Synthetic data is increasingly promoted as a privacy-preserving substitute for releasing sensitive tabular records, yet its central adversarial threat ("reconstruction", the recovery of an individual's hidden attribute values from a synthetic release and a handful of known quasi-identifiers) has been studied only in scattered, hard-to-compare settings. We present the first systematization of reconstruction (equivalently, attribute inference) attacks on de-identified and synthetic tabular data. We contribute a taxonomy that organizes attacks by the structure they exploit; the most systematic empirical evaluation to date, pitting fourteen attacks against nine synthetic data generation (SDG) methods across five benchmark datasets; and a set of new attacks that fill gaps in the taxonomy, one of which (CoBP-RA) is the strongest attack we measure. Crucially, we introduce a methodology for interpreting what attack success means: a memorization test that distinguishes reconstruction of the population distribution from memorization of training records, and a reduction that places reconstruction and membership inference on a single comparable scale. Our findings: the choice of SDG method governs risk far more than the choice of attack; differential privacy protects mainly at small budgets ($\varepsilon\lesssim1$), above which protection plateaus, bounded by the synthesizer's capacity rather than its noise; de-identification methods are the most exposed; and most reconstruction reflects distributional structure rather than memorization, concentrating individual risk on atypical records. The attacks and infrastructure are externally validated by our first-place finish among all red teams in the 2025 \textit{National Institute of Standards and Technology} (NIST) Collaborative Research Cycle.
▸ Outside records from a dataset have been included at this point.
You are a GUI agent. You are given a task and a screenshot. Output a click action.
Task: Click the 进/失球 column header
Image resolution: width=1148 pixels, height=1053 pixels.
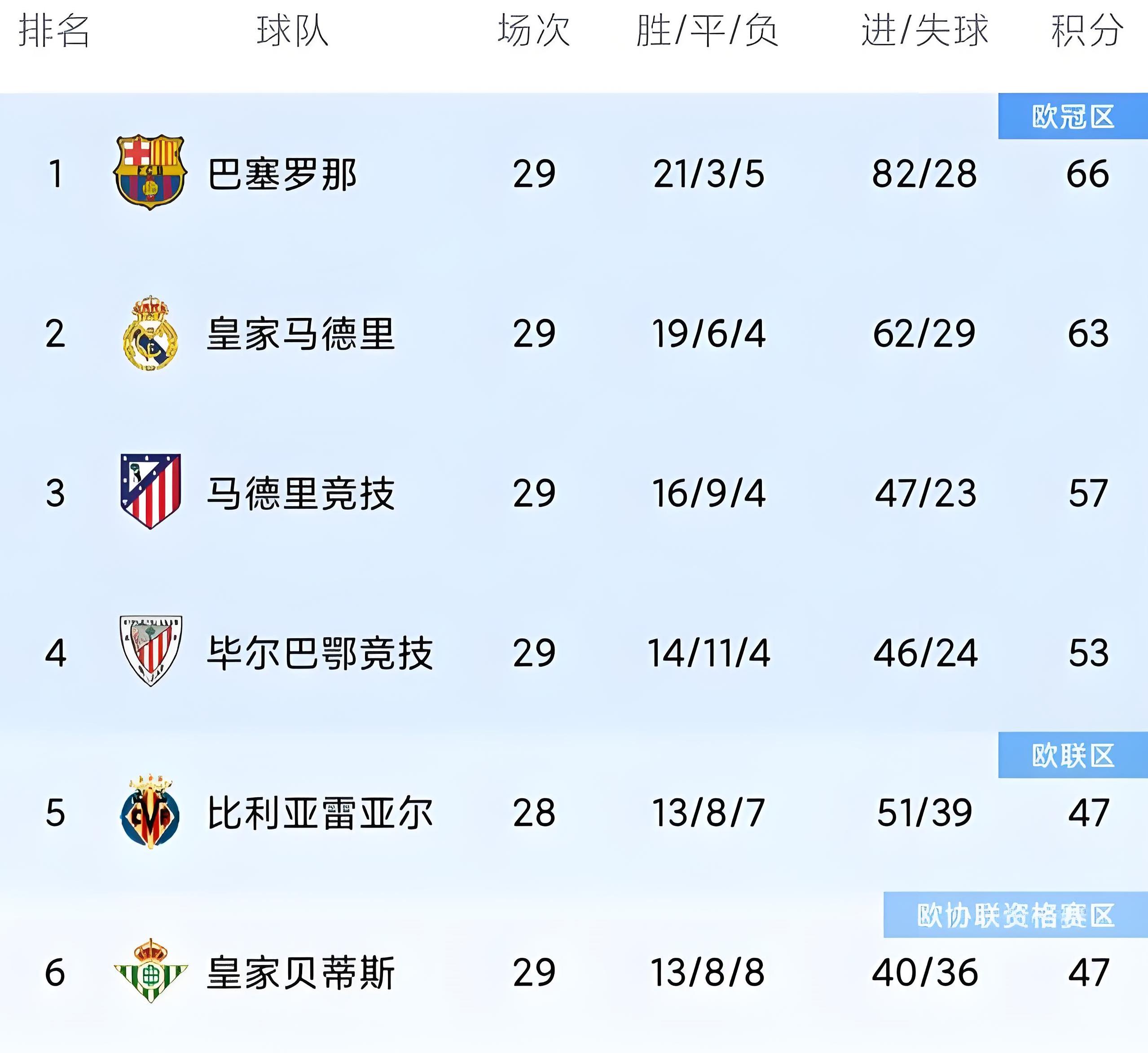tap(924, 31)
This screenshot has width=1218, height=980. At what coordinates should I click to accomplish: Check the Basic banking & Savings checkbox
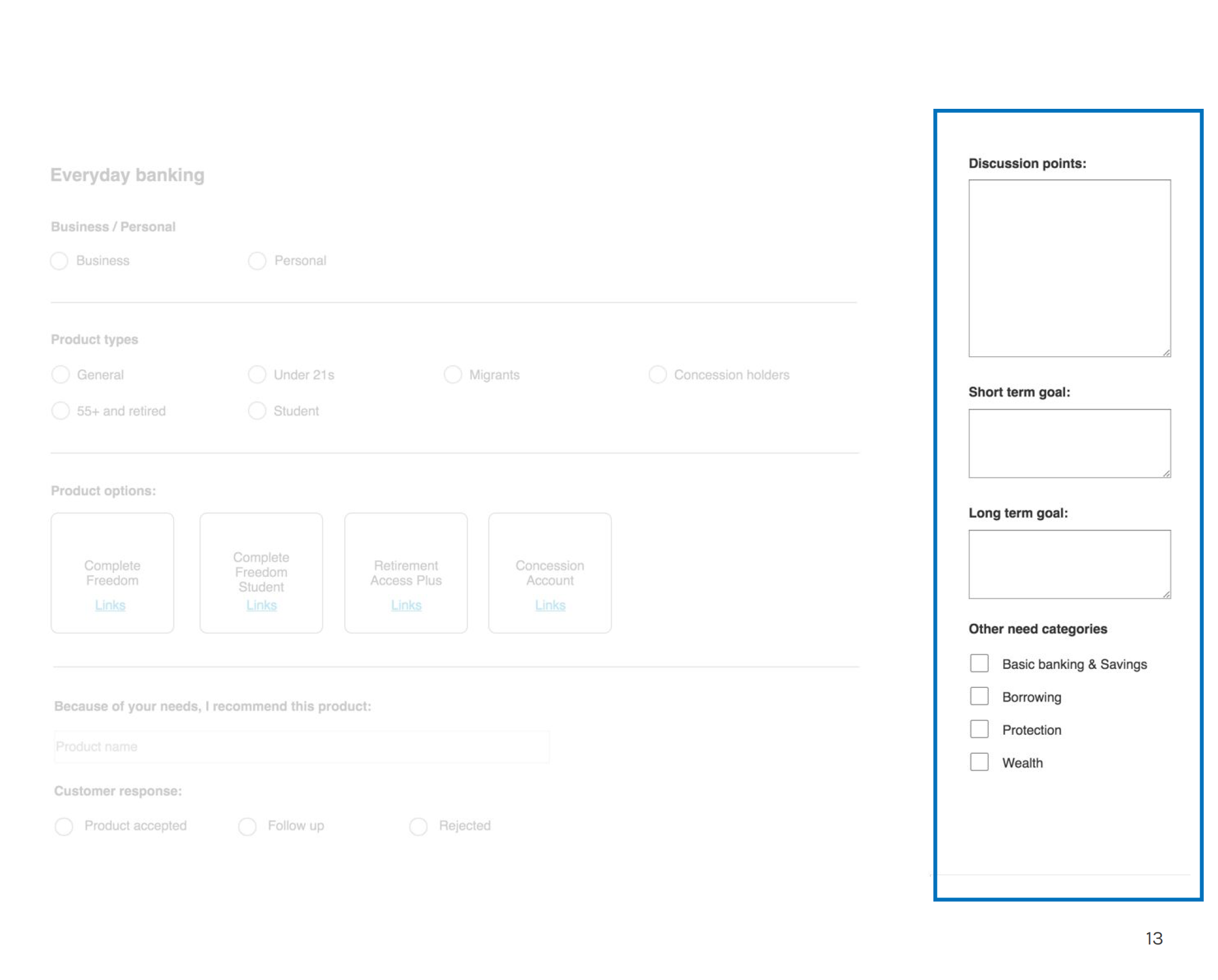(x=979, y=663)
翻译：合成数据被日益推广为一种保护隐私的替代方案，用于发布敏感的表格记录，但其核心对抗性威胁（即“重建”，指从合成数据发布及少量已知准标识符中恢复个体隐藏属性值）目前仅在零散且难以比较的场景中得到研究。我们首次对去标识化及合成表格数据上的重建攻击（等价于属性推断攻击）进行了系统化梳理。我们贡献了一个按攻击所利用结构进行分类的框架；有史以来最系统的实证评估，在五个基准数据集上对十四种攻击与九种合成数据生成方法进行了对决；以及一组填补分类空白的全新攻击，其中CoBP-RA是我们所测得的最强攻击。关键的是，我们引入了一套解释攻击成功含义的方法论：一项记忆测试，用以区分对总体分布的重建与对训练记录的记忆；以及一种规约方法，将重建攻击与成员推断攻击置于同一可比尺度上。我们的发现：合成数据生成方法的选择对风险的支配程度远超攻击方法的选择；差分隐私的保护效果主要局限于小预算（$\varepsilon\lesssim1$），超过此阈值后保护效果趋于平稳，受限于合成器的容量而非其噪声；去标识化方法面临最大风险；大多数重建反映的是分布结构而非记忆，且个体风险集中于非典型记录。这些攻击与基础设施已获外部验证，我们在2025年美国国家标准与技术研究院合作研究周期中，在所有红队中荣获第一名。